Former cop's $1.1M payout after haunting crash trauma
A FORMER police officer has been awarded more than $1million due to the psychiatric injuries he suffered after attending a horrific fatal crash on the Sunshine Coast.
David Paul Caffrey was called to the crash in February 2013, where he desperately tried to save a man who had his "legs chopped off" and was crushed after his car collided with a tree.
Documents filed in the Supreme Court of Brisbane alleged he developed post traumatic stress disorder in the months after he witnessed the man die, saying the memories haunted him.
Mr Caffery filed the claim for $1.09million against insurance company AAI Limited in October 2018.
On February 14, 2013, Mr Caffrey was called to the crash at the intersection of Beerburrum-Woodford Rd and Glasshouse-Woodford Rd.
The driver, Byron Neil Williams, crashed into a tree about 7pm and was in critical condition when Mr Caffrey arrived.
Mr Caffrey climbed up the vehicle, cleared his airways and supported his head, which was oozing "matter" while he gasped for air and waited for paramedics.
Mr Williams' parents arrived at the shocking scene and "after what felt like a lifetime" fire service and paramedics arrived.
Despite efforts to save him, paramedics told Mr Caffrey that Mr Williams was "going to die". He informed his parents, took their hands and said "let's go say goodbye". Mr Williams died soon after.
Mr Caffery said despite 20 years as an officer, watching someone's child die in front of him was too close to home.
"You see (your children) coming into the world; you never imagine burying them, do you?," he said in the hearing.
"But (it) took me about two years to remove my son's face from that. Sorry if that's not relevant but... his face was superimposed on the lad's - on the lad's face. I just kept seeing me son."
Mr Caffrey began his service at Queensland Police Service in 2004 after he migrated from the United Kingdom with his family.
He was stationed at Caloundra, Kawana and was on duty at Beerwah when the incident happened.
In the weeks following the incident, Mr Caffrey started drinking a lot. He became angry and over-reacted at situations, even coming close to suicide and pushing to go back to work to have access to firearms.
He was advised by consultant psychiatrist Dr Dhushan Illesinghe to take one-month off work in March 2013, who said Mr Caffrey was consumed by memories of the incident.
He was officially diagnosed with post traumatic stress disorder (PTSD) in July 2013.
Mr Caffrey was also subject to an off-duty incident where he witnessed multiple child fatalities at a crash in 2014 which allegedly added to his health issues.
Mr Caffrey was rendered "permanently unfit" to perform duties as a front-line police officer and was advised to retire in June 2014. When he declined this request, Queensland Police Service dismissed him on medical incapacity on July 2014.
He claimed the lack of caution on the roads taken by Mr Williams was a contributing factor to his mental state.
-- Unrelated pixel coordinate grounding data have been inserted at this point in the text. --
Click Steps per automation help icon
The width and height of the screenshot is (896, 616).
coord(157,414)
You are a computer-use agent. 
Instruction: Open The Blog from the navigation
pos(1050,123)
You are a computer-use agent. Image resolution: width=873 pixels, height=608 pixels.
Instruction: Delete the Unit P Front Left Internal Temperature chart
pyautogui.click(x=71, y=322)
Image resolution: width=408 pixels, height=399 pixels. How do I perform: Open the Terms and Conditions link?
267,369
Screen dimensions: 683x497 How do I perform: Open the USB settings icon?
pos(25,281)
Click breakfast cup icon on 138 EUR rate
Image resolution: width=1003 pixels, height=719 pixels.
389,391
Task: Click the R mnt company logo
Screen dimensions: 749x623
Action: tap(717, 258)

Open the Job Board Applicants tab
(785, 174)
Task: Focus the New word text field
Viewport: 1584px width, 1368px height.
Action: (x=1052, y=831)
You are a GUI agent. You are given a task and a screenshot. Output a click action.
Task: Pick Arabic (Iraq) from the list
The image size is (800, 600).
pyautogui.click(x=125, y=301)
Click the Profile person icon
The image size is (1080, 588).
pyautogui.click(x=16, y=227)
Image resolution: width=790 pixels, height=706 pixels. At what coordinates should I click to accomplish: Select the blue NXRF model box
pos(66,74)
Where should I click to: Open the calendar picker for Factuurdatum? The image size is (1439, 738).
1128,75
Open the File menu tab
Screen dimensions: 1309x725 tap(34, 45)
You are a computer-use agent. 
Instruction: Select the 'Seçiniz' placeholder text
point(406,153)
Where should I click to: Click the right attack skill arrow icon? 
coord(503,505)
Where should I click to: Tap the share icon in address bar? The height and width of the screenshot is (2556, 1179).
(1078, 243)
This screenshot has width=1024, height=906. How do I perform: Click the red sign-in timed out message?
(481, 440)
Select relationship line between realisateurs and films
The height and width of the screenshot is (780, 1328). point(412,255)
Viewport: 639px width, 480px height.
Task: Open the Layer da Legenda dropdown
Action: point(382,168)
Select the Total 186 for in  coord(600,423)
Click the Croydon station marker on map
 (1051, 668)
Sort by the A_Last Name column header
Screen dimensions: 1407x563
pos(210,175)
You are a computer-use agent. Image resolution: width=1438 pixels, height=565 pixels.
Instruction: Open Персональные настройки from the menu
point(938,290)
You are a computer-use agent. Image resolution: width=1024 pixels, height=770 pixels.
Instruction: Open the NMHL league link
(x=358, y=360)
The court heard the crash occurred after "negligent" driving including "failure to drive the vehicle at an appropriate speed and to maintain proper control of the vehicle". Alcohol, methamphetapmines and marijuana also presented Mr Williams' system.
The defendant argued there was no authority that established that a police officer summoned to attend at the scene of an accident which has already occurred was owed a duty of care. They also argued Mr Williams did not foresee the risks.
Judge Flanigan found the evidence provided showed Mr Caffrey had pre-existing vulnerability to PTSD as a police officer and the first accident made him chronically unfit to continue his work.
He was granted $70,000 for general damages, $318,262 for past economic loss, $469,490 for future economic loss and other damages totalling about $1.09million.